→ **WORK REQUIRED**: Please repeat the records below exactly, but only from the line that contains "Image resolution: width=900" onward, ending with the last line.
** ENTRIES PROVIDED follows **
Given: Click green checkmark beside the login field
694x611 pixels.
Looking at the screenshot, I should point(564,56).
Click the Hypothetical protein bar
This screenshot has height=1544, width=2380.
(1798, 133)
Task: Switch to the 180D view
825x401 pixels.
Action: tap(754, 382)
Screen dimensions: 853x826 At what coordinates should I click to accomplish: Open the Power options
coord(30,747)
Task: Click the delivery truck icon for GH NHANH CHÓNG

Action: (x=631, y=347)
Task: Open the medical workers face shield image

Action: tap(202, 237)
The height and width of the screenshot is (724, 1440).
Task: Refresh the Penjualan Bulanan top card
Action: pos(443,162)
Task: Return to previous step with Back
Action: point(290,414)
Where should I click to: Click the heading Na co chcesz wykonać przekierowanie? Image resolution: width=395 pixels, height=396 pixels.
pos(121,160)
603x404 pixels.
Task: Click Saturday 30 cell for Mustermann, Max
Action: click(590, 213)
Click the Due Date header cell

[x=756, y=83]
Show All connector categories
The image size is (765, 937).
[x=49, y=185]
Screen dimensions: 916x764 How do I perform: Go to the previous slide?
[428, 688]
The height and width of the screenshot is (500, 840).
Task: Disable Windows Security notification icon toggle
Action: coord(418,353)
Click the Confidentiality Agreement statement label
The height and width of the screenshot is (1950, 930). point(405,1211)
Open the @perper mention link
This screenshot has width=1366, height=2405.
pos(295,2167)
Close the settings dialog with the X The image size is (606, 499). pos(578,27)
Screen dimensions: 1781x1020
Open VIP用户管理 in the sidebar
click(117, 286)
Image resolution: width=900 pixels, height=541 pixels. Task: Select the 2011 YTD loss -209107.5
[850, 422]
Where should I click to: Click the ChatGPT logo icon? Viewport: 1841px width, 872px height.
** End of ENTRIES PROVIDED **
→ **ANSWER TO THIS PROBLEM**:
Image resolution: width=900 pixels, height=541 pixels. Task: Select the 2011 YTD loss -209107.5
[850, 422]
Where should I click to: Click the ChatGPT logo icon? Viewport: 1841px width, 872px height.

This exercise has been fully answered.